The interaction between the particles is modeled by the Weeks–Chandler–Anderson (WCA) potential59

$$u({r}_{nl})=\left\{\begin{array}{ll}4\epsilon \left[{\left(\frac{\sigma }{{r}_{nl}}\right)}^{12}-{\left(\frac{\sigma }{{r}_{nl}}\right)}^{6}\right]+\epsilon,\, \quad \hfill &{r}_{nl}/\sigma \le {2}^{1/6}\hfill\\ 0,\hfill &{{{{{{{\rm{else}}}}}}}}\hfill\end{array}\right.$$

with particle diameter σ, strength ϵ, and \({r}_{nl}=\left\vert {{{{{{{{\bf{r}}}}}}}}}_{n}-{{{{{{{{\bf{r}}}}}}}}}_{l}\right\vert\). For the simulations with active and passive particles of different diameters, the effective diameter for the interaction between the active and passive particles is chosen as σap = (σa + σp)/2, where σa and σp denote the diameters of the active and passive particles, respectively. In all simulations, we fix ma/(γtτp) = 5 × 10−5, I/(γrτp) = 5 × 10−6 to recover overdamped dynamics for the active particles11. For the passive particles, we fix \({m}_{{{{{{{{\rm{p}}}}}}}}}/({\tilde{\gamma }}_{{{{{{{{\rm{t}}}}}}}}}{\tau }_{{{{{{{{\rm{p}}}}}}}}})=5\times 1{0}^{-2}\) with the persistence time τp = 1/Dr. Furthermore, we set ϵ = 10kBTb, \({\tilde{\gamma }}_{{{{{{{{\rm{t}}}}}}}}}={\gamma }_{{{{{{{{\rm{t}}}}}}}}}\), and \({\sigma }_{{{{{{{{\rm{a}}}}}}}}}={\sigma }_{{{{{{{{\rm{p}}}}}}}}}=\sigma=\sqrt{{D}_{{{{{{{{\rm{t}}}}}}}}}/{D}_{{{{{{{{\rm{r}}}}}}}}}}\) (unless otherwise indicated), and we use systems with N = Na + Np particles. We choose γt = γr/σ2 and vary Pe and the fraction xa = Na/(Na + Np) of the active particles. The total area fraction φtot = (Na + Np)πσ2/(4A) is set to φtot = 0.5, where A denotes the area of the simulation box. The Langevin equations (Eqs. (1)–(3)) are solved numerically in a quadratic box with periodic boundary conditions and with a time step Δt = 10−6τp using LAMMPS60 first for a time of 100τp to reach a steady state and afterward for a time of 900τp for computing time averages of observables in the steady state.

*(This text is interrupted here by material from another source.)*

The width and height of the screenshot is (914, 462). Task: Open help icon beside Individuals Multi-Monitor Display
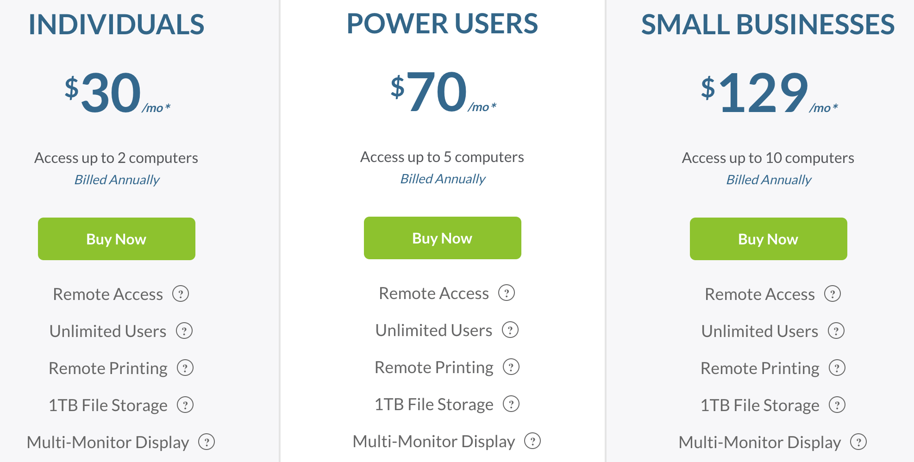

Kinetic temperature calculation for dense and dilute phases

To calculate the kinetic temperature of the dense and the dilute phase separately, we distinguish between passive particles in the dense and the gas phase by identifying the largest cluster in the system using the criterion that two particles belong to the same cluster if their distance to each other is smaller than the cutoff distance rc = 21/6σ of the WCA potential. Then, all particles in the largest cluster are considered as the dense phase, and all other particles as the gas phase (Fig. S7, Supplementary Information). Finally, the kinetic temperature of the passive particles in the dense and the gas phase is obtained by averaging over all passive particles in the dense phase and all passive particles in the gas phase, respectively.